Gœthe (1749-1832) est l’un des écrivains allemands les plus célèbres. Les souffrances du jeune Werther est un roman épistolaire qui a eu un succès considérable dans toute l’Europe.

 Werther, le jeune héros de ce roman épistolaire, est parti travailler loin de chez lui et écrit à son meilleur ami. Il rencontre une jeune fille, Charlotte, dont il tombe instantanément amoureux; il apprend presque en même temps qu’elle est déjà fiancée. Le fiancé est de plus un jeune homme très sympathique, avec qui Werther se lie immédiatement d’amitié. Son amour impossible le poussera à se suicider. A l’époque les lecteurs s’identifièrent tellement à Werther qu’il y eut dans toute l’Europe une vague de suicides...
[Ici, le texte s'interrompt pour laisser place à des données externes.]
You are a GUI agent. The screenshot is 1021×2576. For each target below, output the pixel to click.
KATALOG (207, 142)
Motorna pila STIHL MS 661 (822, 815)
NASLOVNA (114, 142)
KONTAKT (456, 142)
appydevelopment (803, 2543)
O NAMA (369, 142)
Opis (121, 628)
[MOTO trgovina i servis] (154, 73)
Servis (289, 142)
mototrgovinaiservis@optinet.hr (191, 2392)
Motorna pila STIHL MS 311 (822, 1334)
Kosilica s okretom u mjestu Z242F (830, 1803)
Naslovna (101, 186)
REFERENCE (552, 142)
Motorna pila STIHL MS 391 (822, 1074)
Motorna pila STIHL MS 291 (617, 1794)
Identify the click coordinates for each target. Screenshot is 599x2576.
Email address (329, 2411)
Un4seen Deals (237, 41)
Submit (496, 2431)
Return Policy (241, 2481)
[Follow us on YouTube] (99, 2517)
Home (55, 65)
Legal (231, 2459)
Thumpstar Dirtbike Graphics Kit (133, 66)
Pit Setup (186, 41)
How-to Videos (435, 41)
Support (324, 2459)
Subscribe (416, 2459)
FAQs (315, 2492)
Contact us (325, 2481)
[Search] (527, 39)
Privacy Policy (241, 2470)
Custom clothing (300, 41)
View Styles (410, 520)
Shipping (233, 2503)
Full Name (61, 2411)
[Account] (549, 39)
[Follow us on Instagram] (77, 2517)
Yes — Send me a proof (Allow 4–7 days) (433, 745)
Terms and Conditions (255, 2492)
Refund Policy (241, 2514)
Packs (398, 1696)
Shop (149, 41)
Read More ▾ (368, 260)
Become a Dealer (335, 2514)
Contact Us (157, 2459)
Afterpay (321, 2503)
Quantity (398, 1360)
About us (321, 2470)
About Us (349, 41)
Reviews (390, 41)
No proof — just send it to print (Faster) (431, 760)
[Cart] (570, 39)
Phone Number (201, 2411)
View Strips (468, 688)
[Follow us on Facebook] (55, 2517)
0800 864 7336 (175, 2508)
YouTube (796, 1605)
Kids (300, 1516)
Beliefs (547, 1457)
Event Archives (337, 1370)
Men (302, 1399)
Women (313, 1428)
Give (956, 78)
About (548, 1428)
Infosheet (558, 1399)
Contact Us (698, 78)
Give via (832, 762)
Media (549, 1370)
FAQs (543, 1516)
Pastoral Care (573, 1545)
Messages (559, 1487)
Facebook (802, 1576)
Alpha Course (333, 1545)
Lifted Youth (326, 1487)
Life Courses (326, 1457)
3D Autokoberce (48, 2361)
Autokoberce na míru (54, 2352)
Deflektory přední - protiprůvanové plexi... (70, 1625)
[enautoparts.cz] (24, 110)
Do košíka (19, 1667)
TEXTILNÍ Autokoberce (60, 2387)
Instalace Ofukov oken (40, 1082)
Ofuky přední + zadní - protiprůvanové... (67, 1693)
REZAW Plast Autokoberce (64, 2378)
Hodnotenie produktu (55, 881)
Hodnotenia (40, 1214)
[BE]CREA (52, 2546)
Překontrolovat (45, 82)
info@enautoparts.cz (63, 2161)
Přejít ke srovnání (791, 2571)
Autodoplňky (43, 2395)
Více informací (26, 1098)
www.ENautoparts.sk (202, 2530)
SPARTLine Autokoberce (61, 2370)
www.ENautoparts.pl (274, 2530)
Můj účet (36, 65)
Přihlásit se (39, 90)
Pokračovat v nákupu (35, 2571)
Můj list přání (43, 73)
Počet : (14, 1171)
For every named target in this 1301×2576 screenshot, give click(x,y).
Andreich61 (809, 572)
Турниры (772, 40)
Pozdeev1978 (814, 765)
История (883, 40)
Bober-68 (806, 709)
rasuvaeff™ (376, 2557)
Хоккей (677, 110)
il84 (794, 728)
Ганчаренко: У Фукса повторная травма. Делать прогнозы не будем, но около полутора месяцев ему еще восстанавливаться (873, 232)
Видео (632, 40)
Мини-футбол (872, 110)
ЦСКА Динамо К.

  Cette lettre est une des premières du livre: Werther est encore heureux, mais l’on devine déjà dans son exaltation tous les ravages que l’amour pourra faire chez lui.

 

[lecture]

 

  Le premier aspect du texte auquel nous nous attacherons est la description de la nature; nous verrons ensuite que cette description se double d’une dimension religieuse et philosophique importante; enfin nous montrerons comment cette lettre ouvre le roman sur une réflexion où se pose le problème de la création.

 

1) Description:

-      Le texte se signale tout d’abord par sa tonalité lyrique. Werther écrit à la première personne et entend faire partager son exaltation à son ami. Cette exaltation est traduite à l’aide de plusieurs procédés:

-      de nombreux points d’exclamation,

-      des apostrophes (“ mon très cher,... mon ami,... mon ami ”)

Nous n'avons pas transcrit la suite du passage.